Could you set down the listing below exactly, leaving out its pictures?

[Start of section]

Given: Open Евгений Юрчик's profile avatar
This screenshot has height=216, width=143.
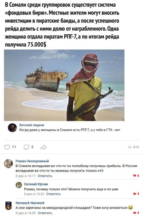Looking at the screenshot, I should pos(19,185).
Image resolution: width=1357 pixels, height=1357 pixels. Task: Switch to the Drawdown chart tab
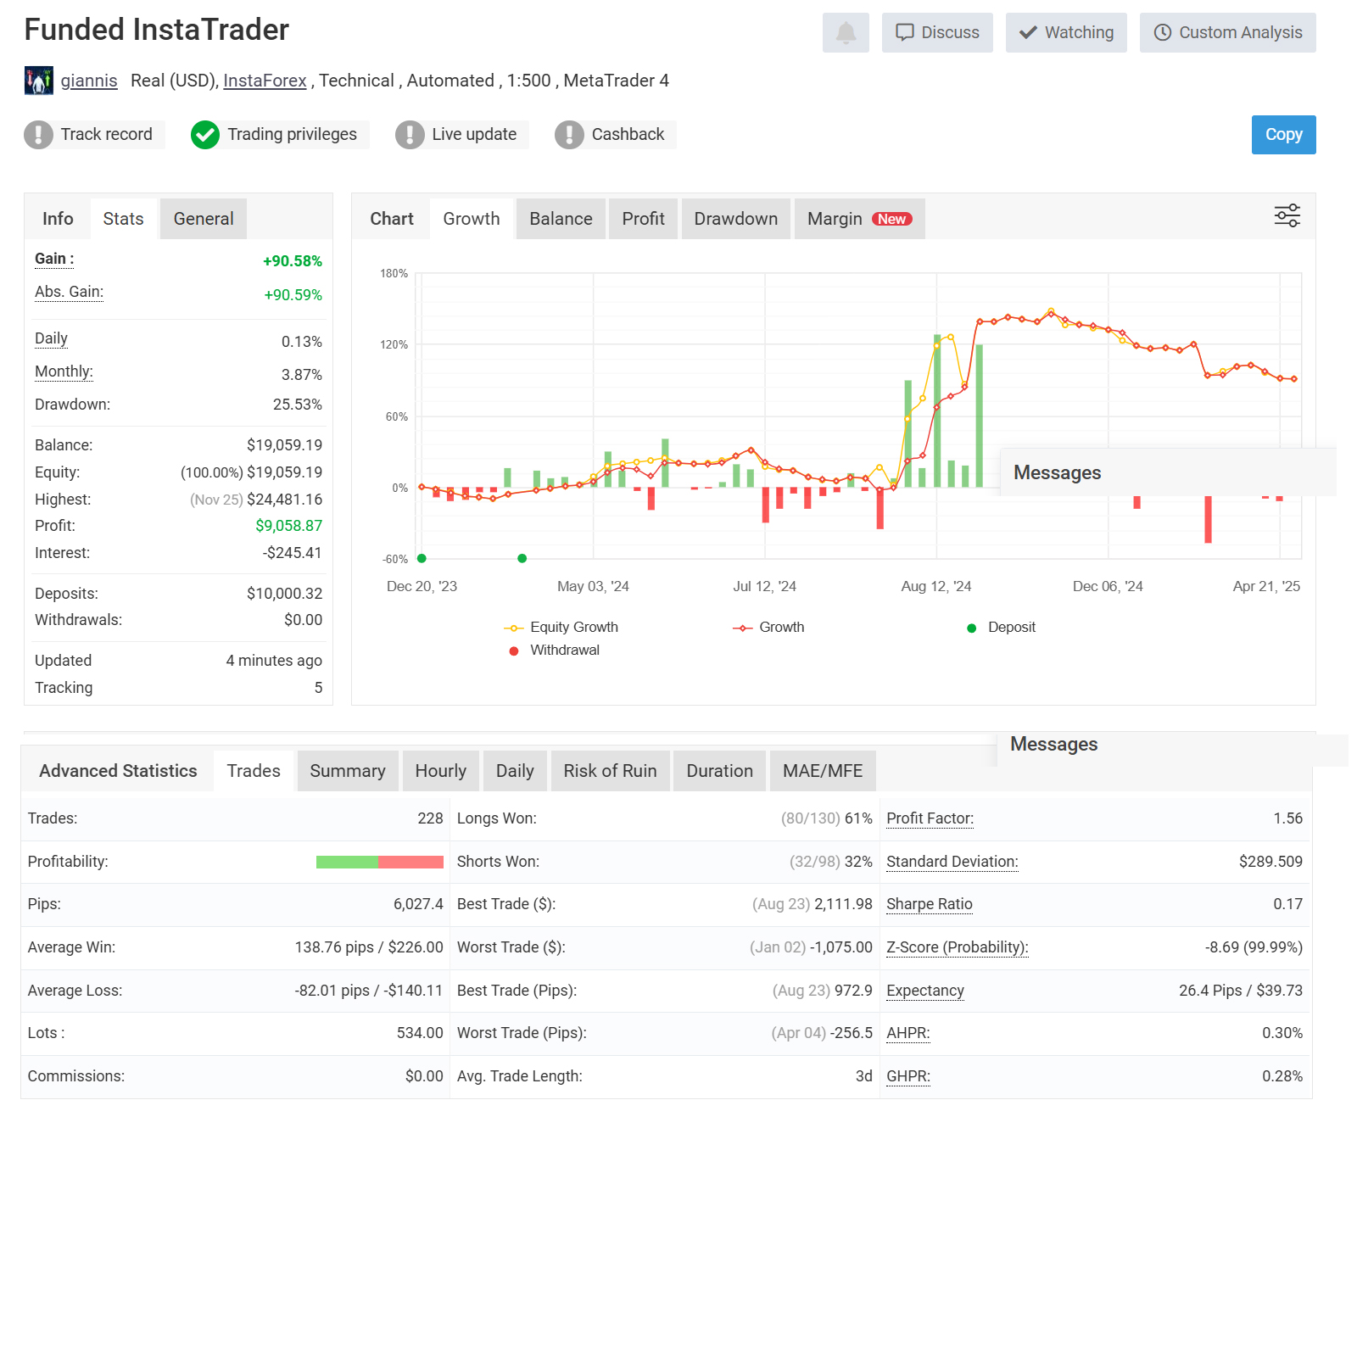click(x=735, y=219)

[End of section]

§ THE COMPLETED TASK
Given: Open Евгений Юрчик's profile avatar
This screenshot has height=216, width=143.
Looking at the screenshot, I should pos(19,185).
Image resolution: width=1357 pixels, height=1357 pixels. Task: Switch to the Drawdown chart tab
click(x=735, y=219)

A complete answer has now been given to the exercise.